Symposium on PyGyRG’s ‘Communifesto for Fuller Geographies’ – Authors’ reply to critical responses

***We first posted this on 17 December 2012. In retrospect, the timing was bad – last week before the holidays; what were we thinking?! – so we’re re-posting today. Ed.***

A couple of months ago we continued our symposium series* by posting the Participatory Geographies Research Group’s ‘Communifesto for Fuller Geographies: Towards Mutual Security’ together with a set of seven critical responses from fellow radical geographers (see here). Today we’re pleased to be sharing PyGyRG’s reply.

PyGyRG is a research group of the Royal Geographical Society (with the Institute of British Geographers); following the RGS-IBG annual international conference in July 2012, its members collectively penned what they call a ‘communifesto’ in August, thinking about “the insecurity of geography/geographers’ insecurities”.

The communifesto offers a set of strategies and tactics at a time when academic life feels precarious, individualistic, and relentlessly competitive, when many radicals feel discontented with, maladjusted to and estranged from the academy.
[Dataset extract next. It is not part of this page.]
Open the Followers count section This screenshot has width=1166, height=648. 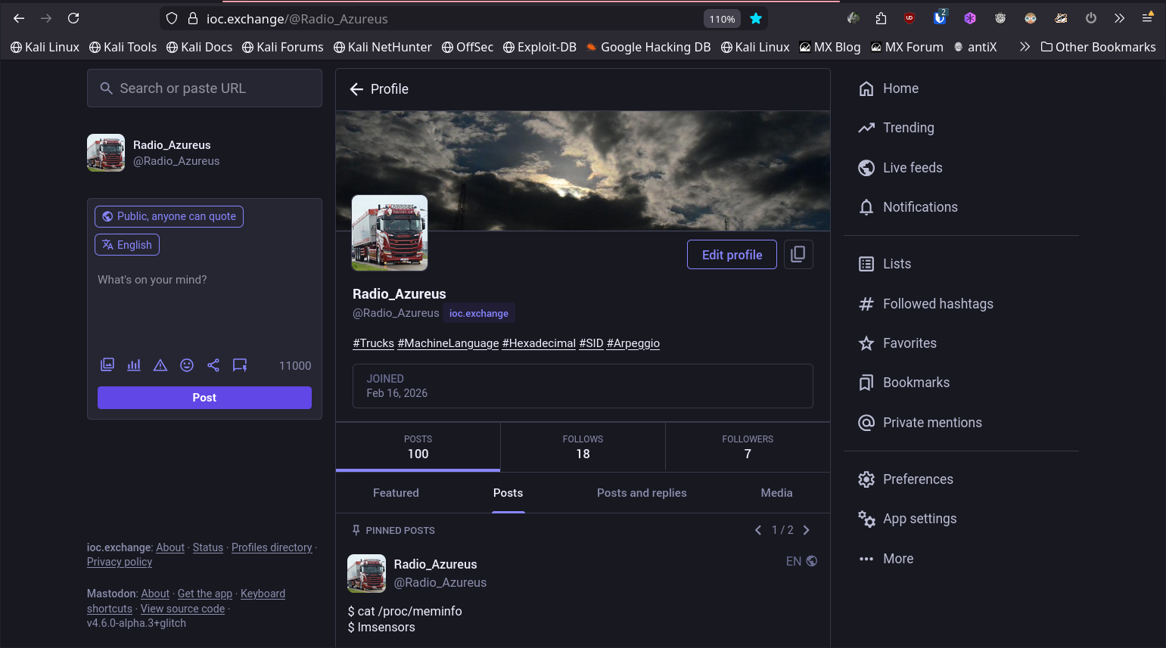(747, 447)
It’s a self-consciously “embryonic” document – a “communiqué”; a “work in progress” – “something we can continue to develop” as critical scholars resist and refuse harmful new developments in the university and creatively and constructively struggle for personal and disciplinary security.

In September 2012 Antipode invited seven responses to the communifesto, interventions which would pull at its threads not to unravel them but, rather, to spin them on or stitch them into something new. Posted on AntipodeFoundation.org in October, the responses are as creative and constructive as the piece that stimulated them, but are certainly not uncritical.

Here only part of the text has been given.